Wednesday, November 27, 2013

MSNBC Ya Later

I feel bad for Rachel Maddow and Chris Hayes, who are smart, thoughtful and fact-based news figures. They deserve better than to be stuck on MSNBC, which is free-falling into irrelevance at best, and, at worst, becoming an embarrassment to liberals. Liberals who, I might add, have never followed that network in the numbers or mindless devotion of those wedded to Fox "news."

MSNBC hired Alec Baldwin, of all people, to do a nightly show, after he'd made it pretty clear he has a tendency toward malicious outbursts on some occasions, whether on voicemails or to reporters. After a brief time and another homophobic rant, he's been excused from further service. And why not?

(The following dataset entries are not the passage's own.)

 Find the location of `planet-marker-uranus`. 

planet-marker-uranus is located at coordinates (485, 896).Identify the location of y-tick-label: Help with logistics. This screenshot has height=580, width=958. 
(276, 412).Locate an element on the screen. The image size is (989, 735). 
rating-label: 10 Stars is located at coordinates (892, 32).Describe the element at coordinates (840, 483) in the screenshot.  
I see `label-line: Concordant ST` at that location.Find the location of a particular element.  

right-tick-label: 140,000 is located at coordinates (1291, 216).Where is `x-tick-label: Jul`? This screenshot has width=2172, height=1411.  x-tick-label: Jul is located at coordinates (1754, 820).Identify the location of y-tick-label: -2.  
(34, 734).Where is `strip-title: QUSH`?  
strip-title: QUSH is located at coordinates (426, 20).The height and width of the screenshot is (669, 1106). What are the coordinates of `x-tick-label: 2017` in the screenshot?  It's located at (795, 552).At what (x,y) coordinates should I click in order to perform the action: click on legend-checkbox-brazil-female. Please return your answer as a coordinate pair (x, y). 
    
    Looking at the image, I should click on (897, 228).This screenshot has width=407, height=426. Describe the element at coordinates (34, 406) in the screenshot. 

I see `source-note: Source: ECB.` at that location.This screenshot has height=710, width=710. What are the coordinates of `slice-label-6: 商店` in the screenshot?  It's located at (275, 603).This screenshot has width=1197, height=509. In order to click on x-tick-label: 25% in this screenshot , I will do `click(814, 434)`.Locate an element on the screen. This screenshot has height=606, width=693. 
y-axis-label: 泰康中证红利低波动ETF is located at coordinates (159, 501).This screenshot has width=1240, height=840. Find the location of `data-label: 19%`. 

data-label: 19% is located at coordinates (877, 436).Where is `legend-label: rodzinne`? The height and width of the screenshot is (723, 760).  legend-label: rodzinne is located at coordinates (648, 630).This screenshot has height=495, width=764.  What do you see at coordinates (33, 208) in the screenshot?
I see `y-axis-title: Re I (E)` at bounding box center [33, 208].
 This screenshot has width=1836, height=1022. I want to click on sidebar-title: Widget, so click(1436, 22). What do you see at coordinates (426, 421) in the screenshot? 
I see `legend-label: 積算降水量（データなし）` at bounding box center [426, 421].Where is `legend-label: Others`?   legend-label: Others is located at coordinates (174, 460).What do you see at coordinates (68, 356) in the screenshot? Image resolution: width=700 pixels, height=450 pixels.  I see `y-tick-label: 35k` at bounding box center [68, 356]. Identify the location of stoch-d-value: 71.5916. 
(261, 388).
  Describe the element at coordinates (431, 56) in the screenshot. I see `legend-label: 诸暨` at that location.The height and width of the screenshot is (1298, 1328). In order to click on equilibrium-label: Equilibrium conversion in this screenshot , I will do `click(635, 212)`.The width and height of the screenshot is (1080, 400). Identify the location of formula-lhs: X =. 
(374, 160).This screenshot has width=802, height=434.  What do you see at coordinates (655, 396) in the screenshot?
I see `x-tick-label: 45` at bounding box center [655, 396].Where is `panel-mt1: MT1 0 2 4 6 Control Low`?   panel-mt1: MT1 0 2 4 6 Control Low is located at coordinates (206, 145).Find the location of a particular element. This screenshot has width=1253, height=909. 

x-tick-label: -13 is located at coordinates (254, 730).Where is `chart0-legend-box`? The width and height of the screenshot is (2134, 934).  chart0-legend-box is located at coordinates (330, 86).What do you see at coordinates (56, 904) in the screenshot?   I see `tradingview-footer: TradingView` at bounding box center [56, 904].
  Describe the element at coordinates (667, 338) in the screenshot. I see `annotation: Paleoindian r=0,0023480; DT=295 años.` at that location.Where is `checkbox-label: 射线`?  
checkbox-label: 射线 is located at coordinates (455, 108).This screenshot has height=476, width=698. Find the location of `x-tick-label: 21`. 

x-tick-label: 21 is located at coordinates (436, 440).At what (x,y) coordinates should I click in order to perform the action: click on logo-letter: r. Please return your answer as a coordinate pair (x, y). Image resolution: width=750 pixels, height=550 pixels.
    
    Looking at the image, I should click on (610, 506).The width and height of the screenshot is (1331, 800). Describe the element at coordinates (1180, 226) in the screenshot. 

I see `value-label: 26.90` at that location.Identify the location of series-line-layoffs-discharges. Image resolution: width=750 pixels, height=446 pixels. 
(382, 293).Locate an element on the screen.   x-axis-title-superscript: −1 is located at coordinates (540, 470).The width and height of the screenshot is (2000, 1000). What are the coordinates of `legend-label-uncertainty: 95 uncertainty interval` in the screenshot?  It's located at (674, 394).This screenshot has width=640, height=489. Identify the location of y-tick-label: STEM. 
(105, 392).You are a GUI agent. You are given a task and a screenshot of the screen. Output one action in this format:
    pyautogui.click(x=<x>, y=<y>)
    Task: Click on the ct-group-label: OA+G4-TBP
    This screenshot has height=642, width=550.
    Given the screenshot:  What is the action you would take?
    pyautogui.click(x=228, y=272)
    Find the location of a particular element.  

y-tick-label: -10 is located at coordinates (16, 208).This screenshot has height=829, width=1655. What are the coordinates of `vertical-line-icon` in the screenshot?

Ed Shultz, now back in the good graces of the network, took a forced vacation after some less-than thoughtful remarks. He's a smart guy, but a pale imitation of the vituperative anger of a Rush Limbaugh. What's the point?

And now, the Martin Bashir thing: beyond tasteless comments about Sarah Palin. (Yeah, all she needs is more reason to play the martyr, and to get lots of face time and money to pitch it.) Worse, he's apparently and inexplicably suffered no consequences for his feculence. Chris Matthews, when asked to comment on the episode, refused. Cowardice under fire. Or orders. I can only assume -- hope, anyway -- that Maddow and Hayes are deeply pissed at being associated with this mess, no matter how indirectly.

I quit watching MSNBC regularly in the Olbermann era, when I tired of him trotting out the same people every night to agree with him. I didn't often disagree with him or his stooges; I just decided that, unlike teabagging Foxolimbeckians, I didn't need constant reinforcement of my thoughts (or, in the case of the Foxified, the lack thereof.)

This latest is inexcusable. If liberals don't need propaganda the way today's Republicans seem to, at least they're entitled to have a media outlet that provides intelligent, factual, and thoughtful analysis; one to which they could point as an example of meaningful and insightful commentary, in contrast to the dissembling that passes for it on Fox. That's what Maddow and Hayes do, consistently. The rest of them have become no more than hacks. (Admittedly, I say that having watched, for several years now, only the occasional online clip.) Is their management under the impression that to succeed they need to be controversial? Are they of the opinion that liberals will flock there if they provide it?

Not me. Not the people I know. I think Rachel and Chris need to find a new outlet (is there one?) and let the rest of them sink from view.